1968 – zum Nachleben und Erbe einer Generation
Programm
Vierzig Jahre danach streitet man sich um die Deutungshoheit über
1968, wie immer dann, wenn eine Generationskohorte ihr historisches und
kulturelles Erbe zähneknirschend der Nachwelt überantworten muss. Die
Mühlen der Geschichte haben 1968 längst zu einem Erinnerungsort, einer
Chiffre abstrahiert. Schon auf dem "Erinnerungsmarkt 1988" nahm Klaus
Briegleb die Konjunktur des "Zahlensymbols '1968'" wahr, und Peter von
Becker konstatierte ein Jahrzehnt danach, 1968 sei "zu einem unscharfen
Schlagwort geworden, das einen zu Dreivierteln verblichenen Zeitgeist,
ein nicht sehr genau bestimmtes historisches Datum und, erweitert um das
Attribut Bewegung, eine ganze (halbe?) Generation bezeichnet."
Heute,
wiederum ein Jahrzehnt später, erweist sich die Jahreszahl noch immer
als Reizwort. Manches wird erst aus der Distanz klarer sichtbar, Anderes
verschwimmt im Nebel nostalgischer Verklärungen oder polemischer
Ausfälle. Die Selbsthistorisierung der sich nun zur Ruhe setzenden
Generation muss sich zunehmend Zwischenrufe ihrer Nachkommen gefallen
lassen. Das kann für die 68er nicht ohne Schmerzen abgehen, besonders
dann nicht, wenn Verballhornungen und Überzeichnungen genutzt werden, um
sie als APO-Opas und – ausgerechnet deren Vorwurf an die eigene Eltern-
und Kriegsgeneration zitierend – 'Ewig Gestrige' vorzuführen.

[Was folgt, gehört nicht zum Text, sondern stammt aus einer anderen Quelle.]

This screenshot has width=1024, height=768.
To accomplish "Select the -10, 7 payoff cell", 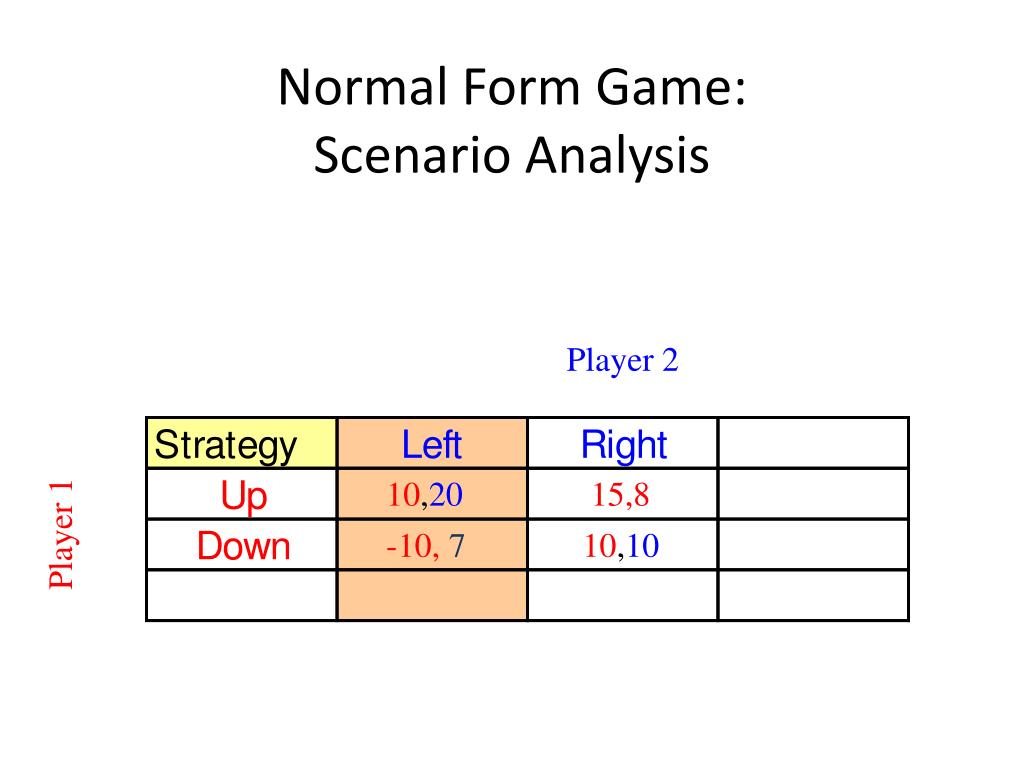I will (432, 545).
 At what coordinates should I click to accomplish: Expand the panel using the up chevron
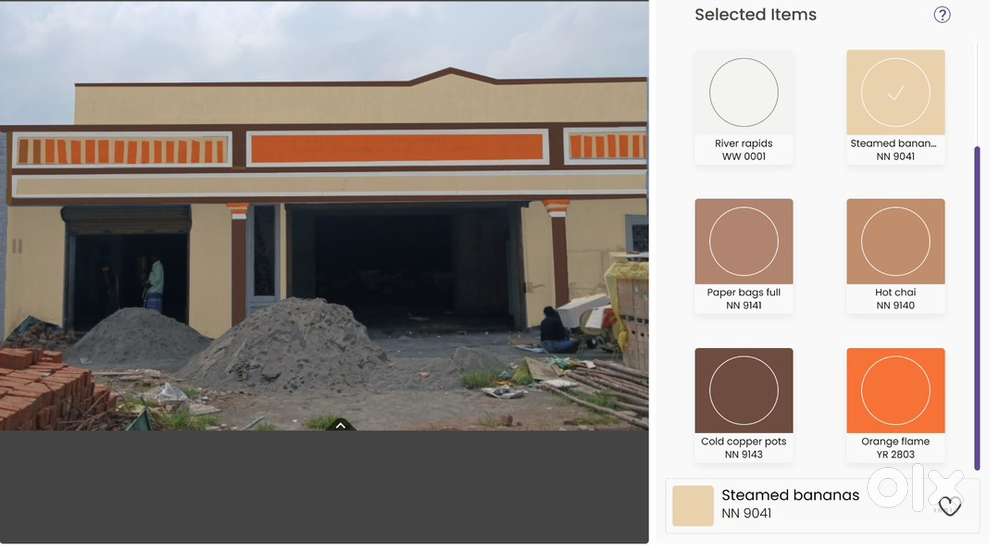tap(341, 425)
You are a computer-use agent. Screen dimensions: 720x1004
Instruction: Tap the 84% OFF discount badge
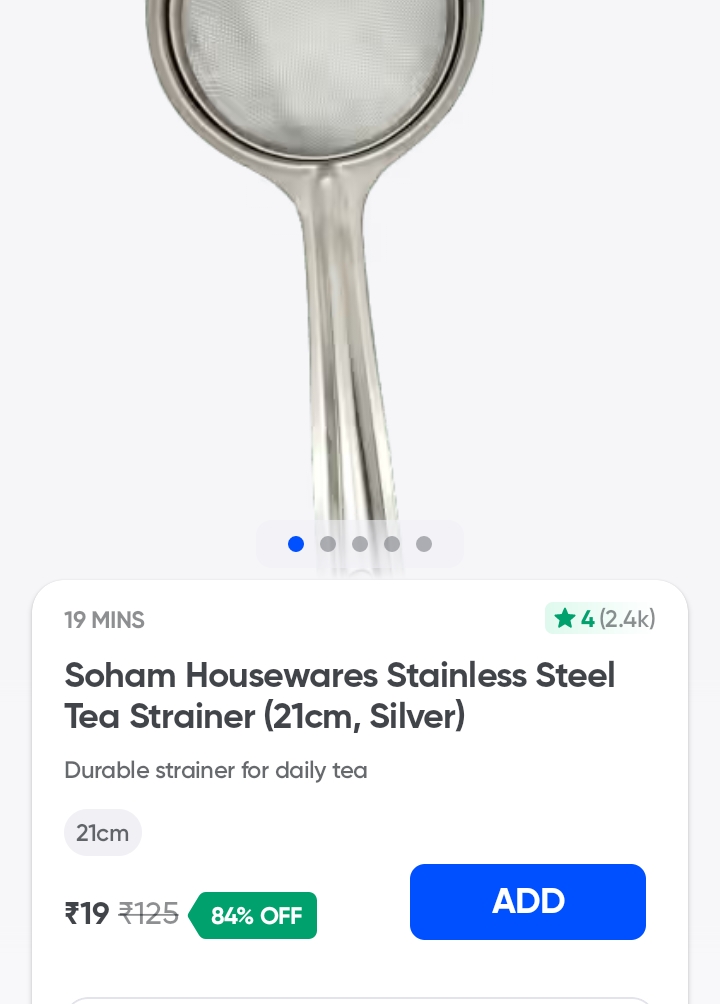pyautogui.click(x=255, y=916)
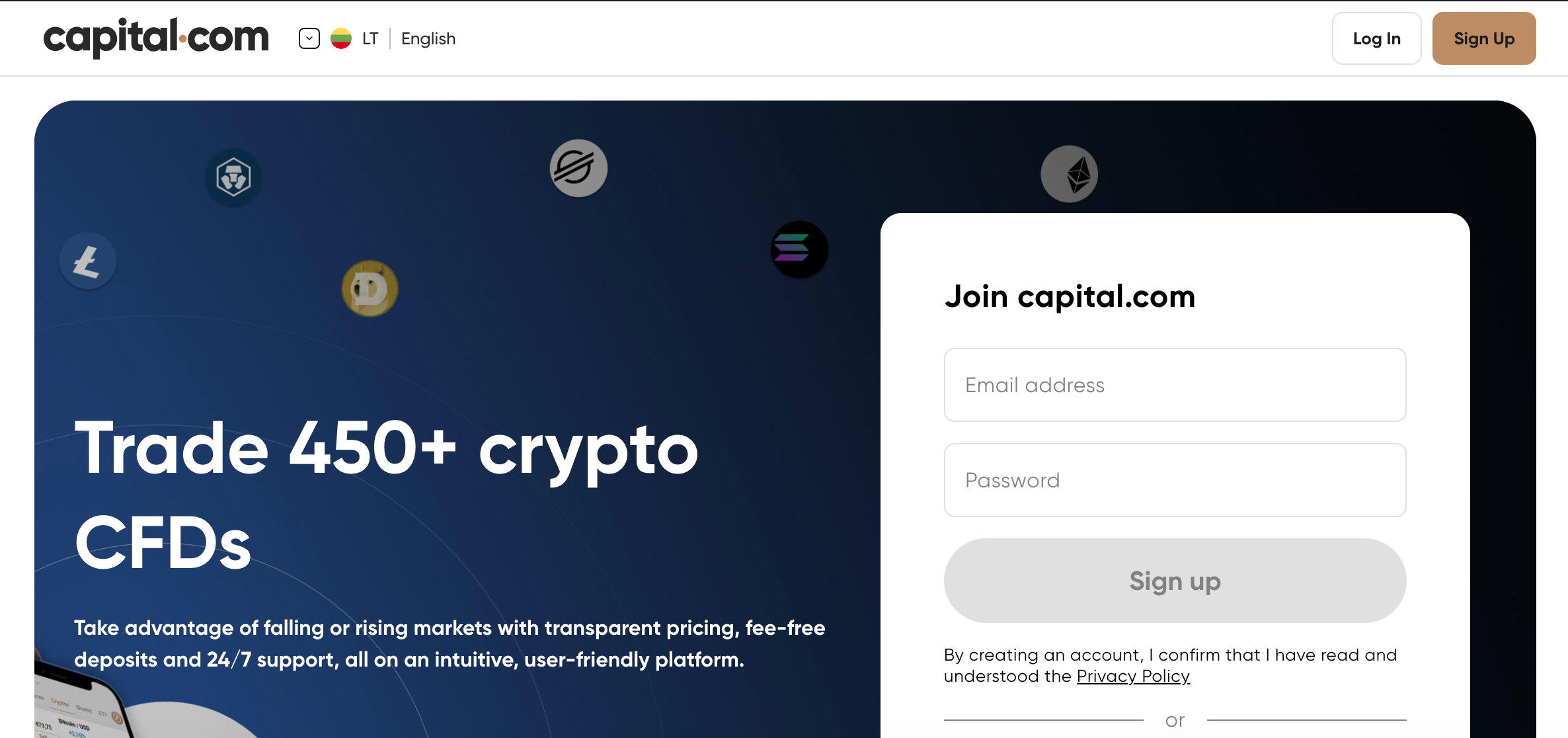Image resolution: width=1568 pixels, height=738 pixels.
Task: Click the Join capital.com form title
Action: click(x=1070, y=296)
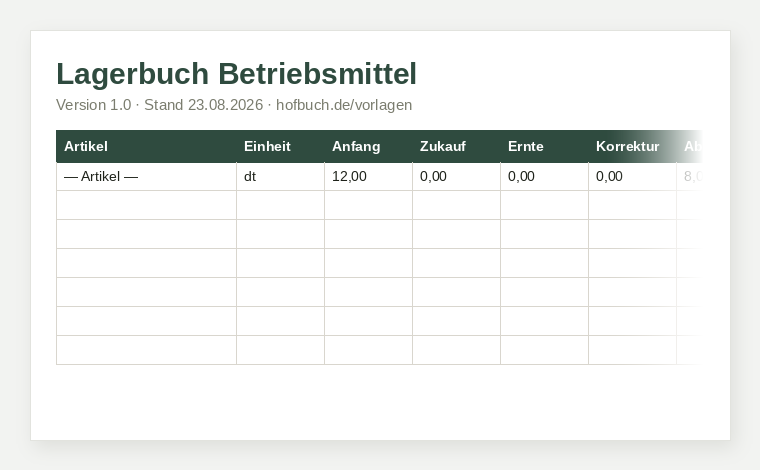
Task: Click the 0,00 cell under Zukauf
Action: click(457, 176)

Anlässlich des Erscheinens der Anthologie 1968. Kurzer Sommer – lange Wirkung. Ein literarisches Lesebuch,
hg. von Andreas Pflitsch und Manuel Gogos, dtv 2008, lesen die Autoren
Emine Sevgi Özdamar und Moritz Rinke und diskutieren mit den
Herausgebern über Nachleben und Erbe der 68er.